Fabuleuse surprise de découvrir Cybèle ou Les dimanches de Ville d'Avray plus de cinquante ans après sa sortie. J'en avais un vague souvenir ; peut-être parce qu'un extrait était passé un dimanche à l'émission La séquence du spectateur ? Je n'avais que dix ans et j'ai toujours cru que c'était un mélo pour faire pleurer dans les chaumières. Erreur, fatale erreur. Le premier long métrage de Serge Bourguignon est une merveille d'intelligence et de poésie. La profondeur de l'âme y est sondée avec les yeux de l'enfance et la révolte contre notre société pleine de préjugés est plus actuelle que jamais.
La transparence du verre, l'épaisseur de l'air, les jeux de miroirs nous plongent dans un conte magique et cruel comme les fées savent les inventer. Rejeté par les cinéastes de la Nouvelle Vague le film se rapproche pourtant des premiers d'Alain Resnais, images embrumées de Henri Decaë, décors envoûtants de Bernard Evein (condisciple à l'Idhec et partenaire éternel de Jacques Demy), évocations subtiles de l'inconscient, jeu moderne des acteurs.
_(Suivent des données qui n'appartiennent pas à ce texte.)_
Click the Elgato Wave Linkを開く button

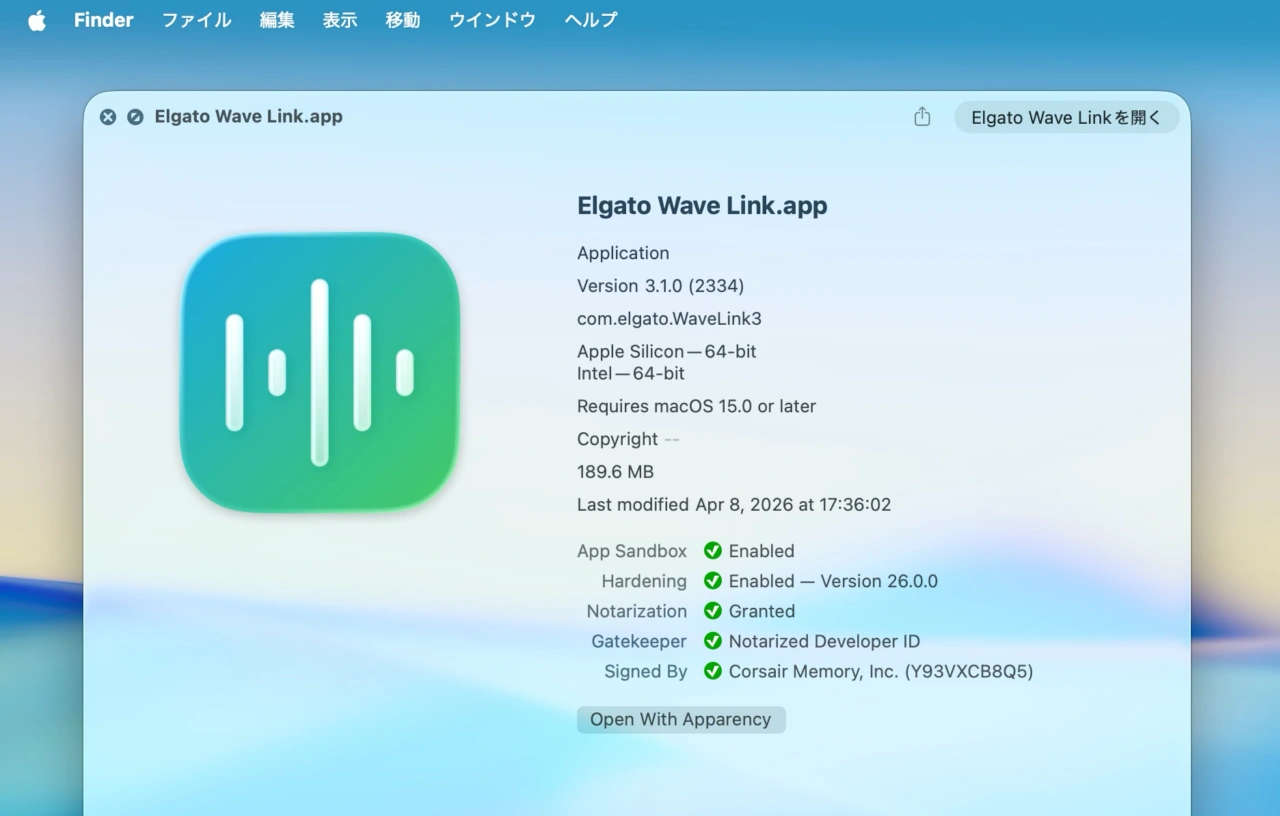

La petite Patricia Gozzi, abandonnée par sa famille à une institution catholique, endosse un rôle d'une maturité incroyable pour ses douze ans tandis que Hardy Krüger, pilote amnésique rescapé de l'enfer indochinois, retrouve une innocence difficile à préserver. Leur amour ne peut être que suspect, sauf à ceux qui savent que l'art et l'amour ne peuvent appartenir au monde formaté des adultes. Daniel Ivernel et Nicole Courcel incarnent cette tendresse bienveillante et attentive qui s'oppose à l'esprit mal tourné des puritains. Avec Bernard Eschasseriaux qui adapta son roman sans tenter de le reproduire, Serge Bourguignon recomposa les images, les sons, les dialogues pour faire œuvre de cinéma.
Les dimanches de Ville d'Avray (1962) ressort augmenté d'un magnifique prénom qui ne se dira qu'en échange d'une folie. Il se perdra aussitôt, lorsque les lèvres ne pourront plus le prononcer. Oscar du meilleur film étranger en 1963, le film reçut un immense accueil aux États-Unis. En France il fut étonnamment oublié. Bourguignon, qui avait déjà été primé à Cannes avec la Palme d'Or pour son court-métrage Le sourire, présent en bonus sur le DVD publié par Wild Side à côté d'un passionnant entretien, ne retrouva jamais un tel succès, mais je suis curieux de découvrir ses autres longs métrages de fiction. Son western contemporain La Récompense (The Reward) tourné aux USA (1965) étant introuvable et la Warner lui ayant retiré le final cut de The Picasso Summer (1969) écrit par Ray Bradbury, je regarde À cœur joie (1967) avec Brigitte Bardot, Laurent Terzieff et Jean Rochefort. Le film est tendre, mais il ne distille pas le vertige de Cybèle.

N.B. : sortie DVD/Blu-Ray restauré en HD (2K) le 22 octobre.